From these asumptions we are getting the following simplyfied structural descriptions (leaving out details of space, time, aggregations etc.):
As said before does LTD follow a twofold strategy: first, establishing a behavioral learning concept without any relationship to the inner states of the learner, and then establishing a cognitive (mechanistic/ physiological) learning concept which will explicitly be related to the behavioral concept.
In a first step we will characterize the concepts 'task' and 'solution of a task' within the behavioral paradigm.
The main idea is as follows: a 'task' will be characterized as a realizable sequence of configurations of environmental states with a 'key sequence', an optional 'transfer sequence', and a 'solution sequence'. The 'transitions' between the parts of any of these sequences can either be triggered by ‚actions' of the learner (directly or indirectly by 'instrumental actions') or by general laws/ rules governing the behavior of environmental states.
As long as it is not possible to characterize tasks of this kind independently of any inner states of a learner the task is not in existence from the point of view of a learning theory.
What has to be though of as an 'environmental state' depends from the kind of environment one wants to work with.
A task will be called a serious task if the potential behavior of a learner is sufficiently 'powerful' to produce all those actions which are necessary to transform a key sequence after finitely many timeintervalls into a 'solution sequence'.
Because every serious task can only be a highly idealized description of a small fragment of a ‚real‘ environment it is clear, that a ‚real‘ learner in a ‚real‘ environment can use the learned serious tasks only as a starting point for a more advanced generalization about the presupposed ‚bigger‘ environment.
Different from the description of the learning task as such one can also describe the behavior of a learner as a sequence of interactions with the environment and the task, i.e. we will have a learning sequence for learner L1 consisting of learning units which have the format:
<Learner, timeperiod, environmental states, position of learner, actual task partition, action(s) of learner, new environmental states, new position of learner, new actual task partition>.

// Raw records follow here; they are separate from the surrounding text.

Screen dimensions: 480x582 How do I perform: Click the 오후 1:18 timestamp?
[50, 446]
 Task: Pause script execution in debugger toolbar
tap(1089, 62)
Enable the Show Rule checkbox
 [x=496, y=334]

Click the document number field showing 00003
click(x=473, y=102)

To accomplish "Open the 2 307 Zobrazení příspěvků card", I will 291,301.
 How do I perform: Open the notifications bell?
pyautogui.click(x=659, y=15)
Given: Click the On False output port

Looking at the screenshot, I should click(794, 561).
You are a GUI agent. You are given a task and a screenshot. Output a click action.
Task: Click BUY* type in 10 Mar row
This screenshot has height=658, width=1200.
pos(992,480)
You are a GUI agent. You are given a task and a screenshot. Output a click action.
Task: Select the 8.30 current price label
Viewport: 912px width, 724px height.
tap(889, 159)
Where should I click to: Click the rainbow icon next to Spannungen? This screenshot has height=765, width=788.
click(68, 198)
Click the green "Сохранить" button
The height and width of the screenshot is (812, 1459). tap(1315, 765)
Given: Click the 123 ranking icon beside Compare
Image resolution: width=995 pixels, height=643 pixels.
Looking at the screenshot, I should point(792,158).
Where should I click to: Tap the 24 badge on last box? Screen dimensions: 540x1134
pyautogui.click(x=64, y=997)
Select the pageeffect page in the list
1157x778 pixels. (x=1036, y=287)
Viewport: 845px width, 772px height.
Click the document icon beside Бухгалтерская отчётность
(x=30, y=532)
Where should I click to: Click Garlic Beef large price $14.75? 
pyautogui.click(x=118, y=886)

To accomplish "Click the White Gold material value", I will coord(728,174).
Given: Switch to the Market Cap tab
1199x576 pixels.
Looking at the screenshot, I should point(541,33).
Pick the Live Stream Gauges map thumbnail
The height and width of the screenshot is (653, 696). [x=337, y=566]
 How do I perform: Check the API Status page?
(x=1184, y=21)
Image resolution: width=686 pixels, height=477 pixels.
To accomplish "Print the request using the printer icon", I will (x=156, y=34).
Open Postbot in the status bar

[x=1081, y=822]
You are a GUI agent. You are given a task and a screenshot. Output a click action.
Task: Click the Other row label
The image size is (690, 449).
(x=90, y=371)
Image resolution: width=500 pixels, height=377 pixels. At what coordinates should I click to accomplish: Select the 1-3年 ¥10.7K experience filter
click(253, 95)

Because a learning sequence can contain ‚implicit‘ loops one can the learning space also represent as a directed cyclic graph.
5.2 Learning with Neural Nets based on the INM Neuron
The main idea of a learner endowed with a neural net is shown in the following diagram:
In a simple case there is a mapping between the states of a learner and dedicated neural nets which are interconnected.
For every neuron in a net we assume that the following information is available:
<identifier, value dimension, general position and orientation, dimension, {membran positions}, {synapse positions with orientations}>
The idea behind this is that a neural net as part of a body in a real environment has to cope with space and different types of stimuli. This presupposes that the body of the learner has a defined shape, an actual position and an actual orientation. Relativ to the body’s geometry it is then possible to determine the position of a neuron within a ‚real‘ environment. Besides this allows the information about value dimension us to determine which kind of stimuli of the environment can at some time intervall trigger a certain sensory neuron.
We can distinguish two versions of cognitive learning concepts: ‚model centered‘ and ‚correlational‘.
The correlational version of the cognitive learning concept ‚only‘ correlates task specific activities with those neural activities, which are specific for these activities compared to those neural activities which are happening ‚in any case‘.
The model centered version assumes that it is possible to identify within the activities of a neural net such activities which can be ‚understood‘ as representing a ‚model‘ of the environment. Insofar this is possible one can compare this model with the environment ‚as such‘. The ‚content‘ of learning would then be measured with regard to the ‚richness‘ and ‚adequacy‘ of the model compared to the ‚real‘ environment.
In ‚the long run‘ is LTD-learning theory intended to work with such a cognitive learning concept.